Although we are used to seeing images of elderly people in parks practicing the art, in its original form, Tai Chi is a fighting art and its techniques for combat are quite scientific. And although Tai Chi forms call for individual aptitude, the foundations of its combative aspects lie in an exercise called ‘pushing hands’. With this, the Tai Chi practitioner first comes into contact with another practitioner and the exercise allows both to test and analyze each one’s weaknesses as well as strengths. ‘Push Hands’, as it progresses, develops into a sparring martial arts like exercise. Tai Chi forms themselves are divided according to different number of movements but for competitive purposes, mainly the 42 forms are most popular. The ‘long’ form of Tai Chi Quan is the most traditional and consists of 108 movements that progresses in length and difficulty through three stages. ‘Long’ or ‘short’, these forms develop the basic principles of Tai Chi, i.e. centeredness, balance, internal tranquility, rhythm, and preciseness. In the process, realizing the goal of Tai Chi Quan - ‘to subdue the vigorous by the soft’.

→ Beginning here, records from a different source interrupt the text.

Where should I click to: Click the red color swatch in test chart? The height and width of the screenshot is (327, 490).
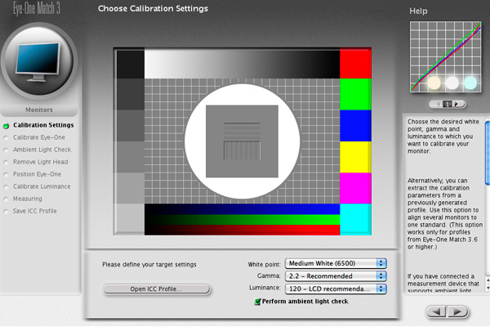(x=355, y=64)
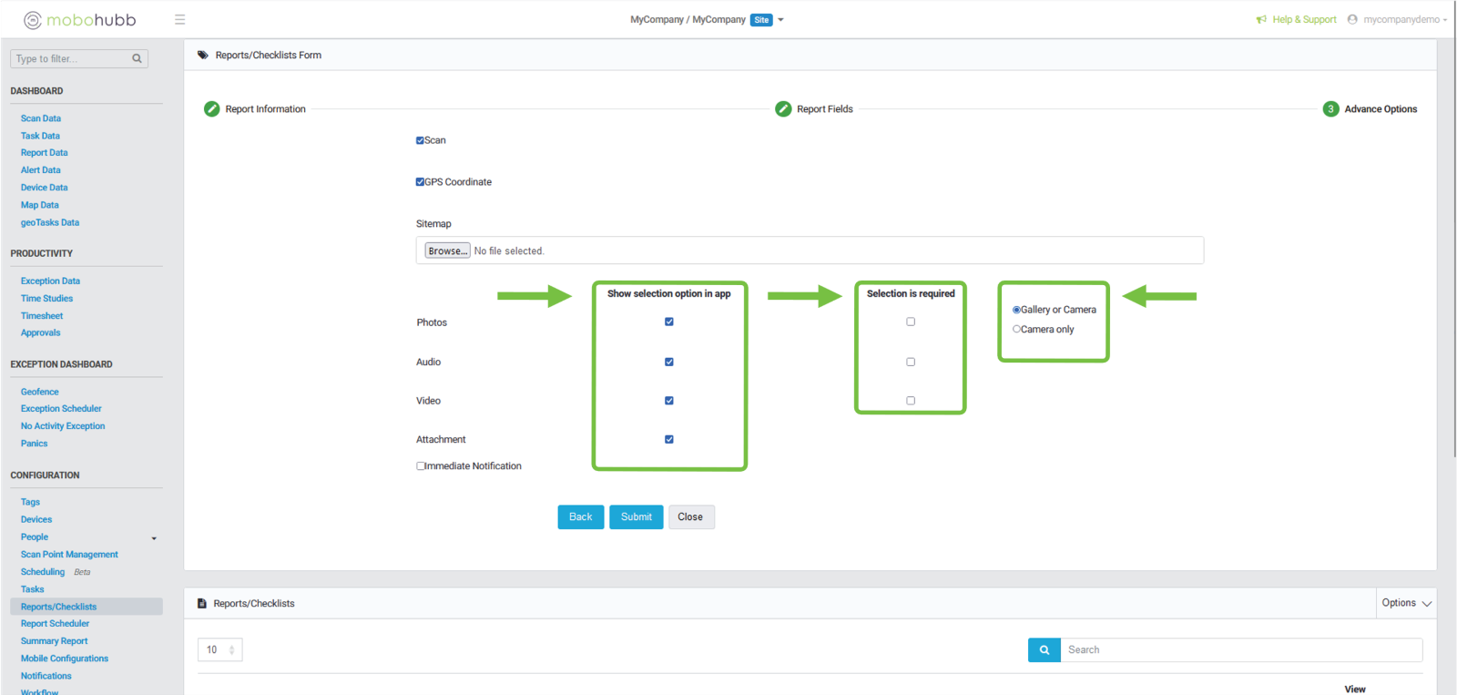Click the Help & Support megaphone icon
The height and width of the screenshot is (695, 1457).
(x=1261, y=19)
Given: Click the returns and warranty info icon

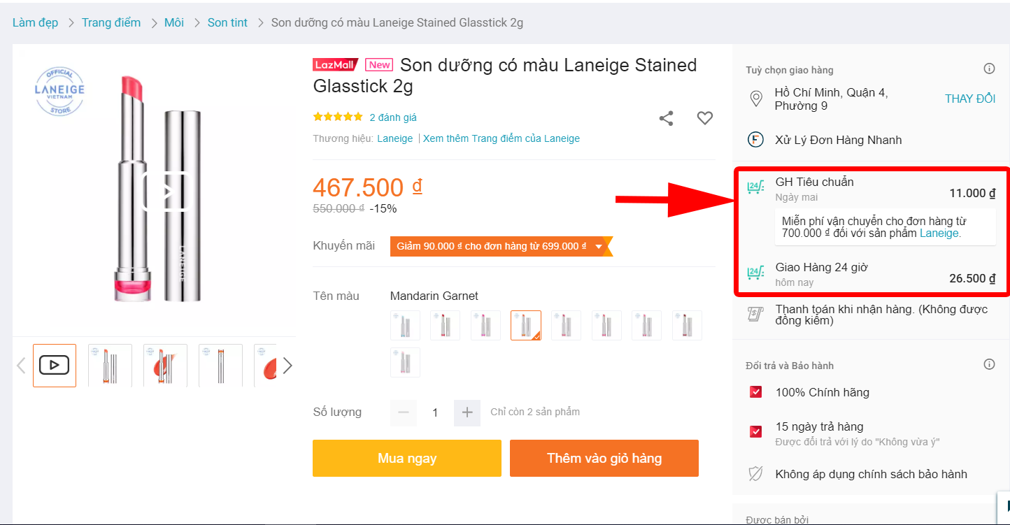Looking at the screenshot, I should tap(989, 364).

Many students have passed out from the tutelage of Lao Shi Pranil D. Karki, and have established their own training centers. Some of the recent Tai Chi centers are said to be affiliated to Taiwan unlike the main central body which has its base in mainland China. According to another Lao Shi, Suman Bhatta, “The Nepal Wushu Association has 25 Lao Shis (trainers).” Today at least 1,500 regular students in over 25 districts of Nepal are following the footsteps of Cheng Sen-feng, and in Kathmandu alone, there are more than 250 practitioners in its central guan (training center).
Note: Some spellings of Chinese names may be inaccurate. It should also be noted (according to Lao Shi Pranil D Karki) that in Chinese, ‘T’ is pronounced as ‘Th’ so Tai Chi is pronounced, ‘Thai Chi’ and Taolu is pronounced as ‘Thaolu’. Similarly, ‘G’ is pronounced as ‘K’ so Guan becomes ‘Kuan’. ‘Q’ is pronounced as ‘Ch’ so Quan becomes, ‘Chuan’.